Pro Dev: Who are We? What is Our Role?

I was recently  in New York for a two-day briefing on emerging technologies from a key technology partner. During the morning session the presenter asked a number of questions of the room as he worked through his deck.

At one point he asked: “Who likes their Information Security guy ?”

I raised my hand, to which he quipped: “Well, they aren’t doing their job then!”

To which I quipped: “Actually, I do my job quite well.”

Stereotypes…

In ancient times, skillful warriors first made themselves invincible,

and then watched for vulnerability in their opponents…

“Formation”, Art of War, Sun Tzu, 6th century B.C.

The core of Information Security is Risk Management. The pursuit isn’t an “invincible” password policy, but one that provides reasonable protection against known threats. The goal is often not an “invincible” application, but one which is hardened appropriately and also still usable.

But all too often, many practitioners jump right to NO – I WON’T ALLOW IT. this leap is made without understanding the whole of the problem, or the real risks that are specific to the situation.

Now, there are folks in Information Security (and HR, accounting, etc.) who have to say NO because corporate policy, procedure, etc. require them to. This is really not the case that I am exploring here. Here, I want to focus on the role of the Information Security Architect, Consultant, Vulnerability Manager, Risk Manager, CISO, etc. when they are working with the business and IT partners.

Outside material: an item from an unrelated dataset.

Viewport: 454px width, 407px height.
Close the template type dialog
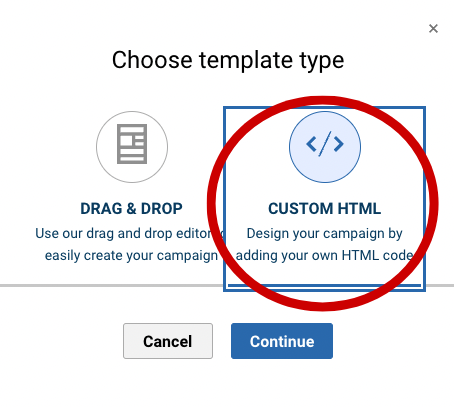pos(433,28)
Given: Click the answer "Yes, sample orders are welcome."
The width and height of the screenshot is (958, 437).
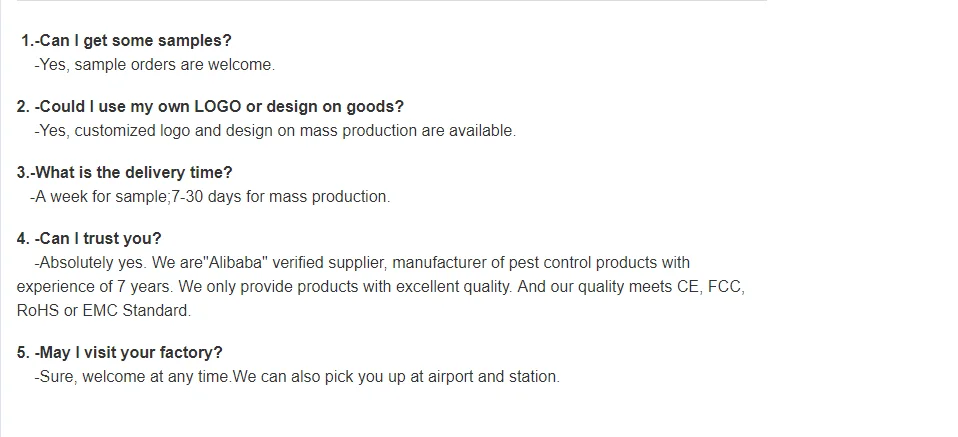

Solid Risk Management requires a partnership between the folks who are the Subject Matter Experts in the risk space, and the folks who have a business or organizational need that must be met.  The right or proper answer often isn’t the Black-and-White “We never allow X” (sometimes it is 😉 ), but generally “We usually avoid X, due to these risks, but in this case we can compensate by applying these additional controls” or “We usually don’t permit X, but in this situation it isn’t problematic due to Y”.

I spent a lot of 2007 learning this lesson.

This lesson was taking hold enough that I started researching some of the business literature on this topic. It was then that I ran into Organizational Consulting: How to Be an Effective Internal Change Agent by Alan Weiss, and this definition on page 4:

Organizational Consultants are basically advisers to management who must provide objective, pragmatic, and honest advice to their clients. If there is a trusting relationship, then the clients will always be confident that their best interests are being served, no matter how threatening, contrarian, or painful that advice may be.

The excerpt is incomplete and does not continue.